* _SOURCE MATERIAL_:
———

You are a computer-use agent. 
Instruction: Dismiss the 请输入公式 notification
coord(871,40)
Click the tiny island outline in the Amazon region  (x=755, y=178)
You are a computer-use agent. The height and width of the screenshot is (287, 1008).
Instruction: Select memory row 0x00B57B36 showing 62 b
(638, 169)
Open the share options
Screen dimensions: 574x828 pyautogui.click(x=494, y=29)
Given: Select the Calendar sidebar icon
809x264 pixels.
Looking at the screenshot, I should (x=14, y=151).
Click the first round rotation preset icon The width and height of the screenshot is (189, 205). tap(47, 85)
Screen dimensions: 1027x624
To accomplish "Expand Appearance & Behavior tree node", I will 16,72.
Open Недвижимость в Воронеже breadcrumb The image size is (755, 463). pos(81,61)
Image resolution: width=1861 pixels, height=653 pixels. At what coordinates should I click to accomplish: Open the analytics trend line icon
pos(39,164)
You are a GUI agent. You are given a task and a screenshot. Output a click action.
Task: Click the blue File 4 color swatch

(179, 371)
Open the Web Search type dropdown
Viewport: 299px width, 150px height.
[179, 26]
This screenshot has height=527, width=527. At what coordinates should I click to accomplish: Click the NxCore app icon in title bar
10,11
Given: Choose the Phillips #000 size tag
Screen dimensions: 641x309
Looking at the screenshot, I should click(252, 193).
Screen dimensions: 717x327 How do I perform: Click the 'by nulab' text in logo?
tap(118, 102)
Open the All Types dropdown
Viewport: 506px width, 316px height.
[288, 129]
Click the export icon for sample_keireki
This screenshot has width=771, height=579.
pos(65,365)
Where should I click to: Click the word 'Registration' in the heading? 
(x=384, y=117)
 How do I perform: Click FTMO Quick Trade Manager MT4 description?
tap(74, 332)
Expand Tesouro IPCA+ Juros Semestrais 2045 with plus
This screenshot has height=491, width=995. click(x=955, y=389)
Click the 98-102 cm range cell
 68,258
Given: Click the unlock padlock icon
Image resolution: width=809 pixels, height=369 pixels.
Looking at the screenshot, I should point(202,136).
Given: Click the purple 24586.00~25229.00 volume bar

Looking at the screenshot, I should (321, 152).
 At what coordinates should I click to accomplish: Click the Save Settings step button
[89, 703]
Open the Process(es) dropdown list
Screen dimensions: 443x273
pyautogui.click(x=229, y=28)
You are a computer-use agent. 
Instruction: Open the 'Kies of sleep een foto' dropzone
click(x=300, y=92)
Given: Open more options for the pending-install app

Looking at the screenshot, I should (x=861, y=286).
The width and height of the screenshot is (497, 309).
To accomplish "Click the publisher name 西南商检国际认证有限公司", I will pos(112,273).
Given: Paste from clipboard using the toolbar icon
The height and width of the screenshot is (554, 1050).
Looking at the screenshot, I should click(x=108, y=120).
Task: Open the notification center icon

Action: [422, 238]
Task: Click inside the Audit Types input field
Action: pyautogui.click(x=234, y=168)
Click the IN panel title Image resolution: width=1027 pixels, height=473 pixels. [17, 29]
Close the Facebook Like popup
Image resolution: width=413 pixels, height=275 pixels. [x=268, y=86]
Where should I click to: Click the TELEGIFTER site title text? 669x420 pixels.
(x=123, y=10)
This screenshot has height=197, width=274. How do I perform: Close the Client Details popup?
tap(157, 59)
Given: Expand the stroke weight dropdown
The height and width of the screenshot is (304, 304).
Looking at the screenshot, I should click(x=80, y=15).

———

* _EXERCISE INSTRUCTIONS_: Output the number of lines above holding the word "size", and nothing besides it.

* _REPLY TO THE EXERCISE_: 2